Itu adalah aku sekitar dua tahun lalu, tepat di usiaku yang menginjak 17 tahun. Jangankan memikirkan tujuan hidup, impian dan cita-cita saja aku tidak punya. Namun, tak dapat aku pungkiri jika aku iri.
Membanding-bandingkan Diri dengan Orang Lain
Hatiku kerap bergetar ketika mendengar pegumuman murid berprestasi di sekolah, terlebih melihat wajah teman-temanku yang menghiasi banner-banner di depan sekolah dengan tangan memegang medali atau piala dengan senyum yang begitu merekah.
Saat itulah, aku mulai membandingkan diriku dengan teman-temanku lainnya. Ada di antara mereka mungkin memiliki nilai yang lebih tinggi dariku, ada juga yang memiliki prestasi yang membuat mereka dibanggakan, atau mereka aktif memiliki organisasi dan teman yang lebih banyak dariku. Dan aku tidak memiliki semua itu.
Perasaan membandingkan diri sendiri dengan orang lain membuatku terpuruk, aku merasa insecure dan begitu down hingga berimbas pada kesehatan mentalku.

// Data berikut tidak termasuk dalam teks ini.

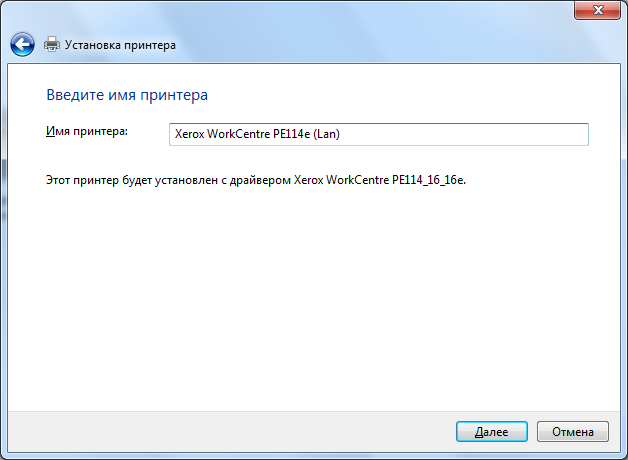This screenshot has height=460, width=628.
Task: Click the PE114_16_16e driver name text
Action: click(x=428, y=180)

Aku menjadi lebih sering sakit, murung, menangis hingga putus asa.
Aku benar-benar tidak tahu harus berbuat apa. Namun satu hal yang aku ingat dari kejadian tersebut yang membuatku benar-benar bangkit, yakni ucapan ibu kepadaku. Dalam kondisiku dengan pikiran yang tengah kalut, ibu pernah mengucapkan kalimat yang benar-benar menamparku, "Jika teman-temanmu bisa, maka kamu juga bisa. Bedanya kalian bisa dan hebat dengan versinya masing-masing."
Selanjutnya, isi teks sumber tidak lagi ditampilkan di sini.